Né à Uppsala en 1970 de parents médecins, il a grandi dans une ville du nord de la Suède où la musique était un ciment communautaire. «Mon père jouait de l’alto, ma mère du piano et du violon. Ils ont formé des orchestres amateurs.» Leurs enfants, trois garçons, leur emboîtent le pas. L’aîné fait du piano; le deuxième, le petit Martin, commence par le violon qu’il troque pour la clarinette; le cadet s’éprend de l’alto. «On faisait de la musique de chambre à la maison. C’est en écoutant le Concerto de Mozart dans la version de Jack Brymer, Neville Marriner et The Academy of St Martin in the Fields – que j’ai eu envie de commencer la clarinette.» Un coup de foudre qui l’amène à dompter son souffle.

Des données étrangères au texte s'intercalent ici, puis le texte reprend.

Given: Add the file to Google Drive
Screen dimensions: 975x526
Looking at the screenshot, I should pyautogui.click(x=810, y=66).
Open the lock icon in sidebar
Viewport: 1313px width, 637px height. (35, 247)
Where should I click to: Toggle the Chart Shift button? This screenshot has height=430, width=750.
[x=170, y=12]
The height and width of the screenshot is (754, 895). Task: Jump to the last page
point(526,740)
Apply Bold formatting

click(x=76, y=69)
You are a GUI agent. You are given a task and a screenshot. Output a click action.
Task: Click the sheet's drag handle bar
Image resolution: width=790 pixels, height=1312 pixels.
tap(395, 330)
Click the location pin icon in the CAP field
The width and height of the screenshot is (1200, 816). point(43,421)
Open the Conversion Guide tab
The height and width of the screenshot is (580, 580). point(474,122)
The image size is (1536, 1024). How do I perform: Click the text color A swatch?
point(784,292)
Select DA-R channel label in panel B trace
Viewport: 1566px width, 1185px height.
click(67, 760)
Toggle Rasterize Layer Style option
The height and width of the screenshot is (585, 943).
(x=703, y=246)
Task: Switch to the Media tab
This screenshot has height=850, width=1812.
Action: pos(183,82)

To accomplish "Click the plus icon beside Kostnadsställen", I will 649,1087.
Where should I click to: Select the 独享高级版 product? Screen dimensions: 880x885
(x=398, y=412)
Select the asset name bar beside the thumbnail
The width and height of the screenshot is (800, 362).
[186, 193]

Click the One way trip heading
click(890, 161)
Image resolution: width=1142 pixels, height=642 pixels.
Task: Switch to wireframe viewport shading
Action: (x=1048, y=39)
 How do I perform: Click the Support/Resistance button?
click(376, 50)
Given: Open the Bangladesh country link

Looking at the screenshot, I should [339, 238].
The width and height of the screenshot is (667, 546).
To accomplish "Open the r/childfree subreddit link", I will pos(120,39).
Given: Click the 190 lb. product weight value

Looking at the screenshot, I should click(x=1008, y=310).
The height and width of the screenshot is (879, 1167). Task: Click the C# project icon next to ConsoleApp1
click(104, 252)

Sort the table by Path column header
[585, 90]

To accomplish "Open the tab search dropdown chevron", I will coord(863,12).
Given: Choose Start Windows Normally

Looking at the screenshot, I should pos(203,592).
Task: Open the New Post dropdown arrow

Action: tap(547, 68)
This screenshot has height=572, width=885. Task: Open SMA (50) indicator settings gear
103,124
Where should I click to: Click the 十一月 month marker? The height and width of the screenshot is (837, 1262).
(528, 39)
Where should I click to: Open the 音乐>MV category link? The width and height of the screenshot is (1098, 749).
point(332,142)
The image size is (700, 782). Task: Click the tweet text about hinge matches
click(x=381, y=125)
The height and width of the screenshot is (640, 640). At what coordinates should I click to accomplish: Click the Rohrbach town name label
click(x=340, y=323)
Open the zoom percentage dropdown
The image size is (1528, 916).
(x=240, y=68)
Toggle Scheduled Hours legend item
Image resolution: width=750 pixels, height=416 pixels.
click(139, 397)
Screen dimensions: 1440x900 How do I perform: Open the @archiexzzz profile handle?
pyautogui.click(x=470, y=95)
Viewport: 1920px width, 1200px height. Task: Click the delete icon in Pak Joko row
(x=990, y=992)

Parti étudier à 15 ans à Stockholm, il se perfectionne ensuite auprès du «pape de la clarinette» Hans Deinzer à Hanovre. Bardé de récompenses, ayant décroché un Premier Prix au Concours de Genève en 1997, Martin Fröst connaît rapidement le succès grâce à ses interprétations des grands classiques et ses projets hors cadre.
S’il peut paraître autocentré, avec une conscience aiguë des postures et de la manière de se mettre en valeur, le Scandinave aux blondeurs éternelles éprouve un intense besoin de collaboration. Ses derniers projets prouvent l’importance qu’il accorde au partage. Il aime participer à des résidences symphoniques, comme avec l’Orchestre de la Suisse romande (OSR) pour la saison 2023-2024. Tour à tour soliste, chef d’orchestre, dirigeant un ensemble de musiciens avec une gestuelle digne d’une chorégraphie (qu’il appelle «conductography»), il a développé son propre style de performance.
Liens souterrains
Il aime dresser des passerelles entre les époques et les styles, entreprendre des projets innovants sous forme de voyages musicaux dans le temps, tisser des liens souterrains – entre le chant grégorien, les hymnes de l’abbesse bénédictine Hildegard von Bingen, les musiques tsigane, klezmer et folk et le tango.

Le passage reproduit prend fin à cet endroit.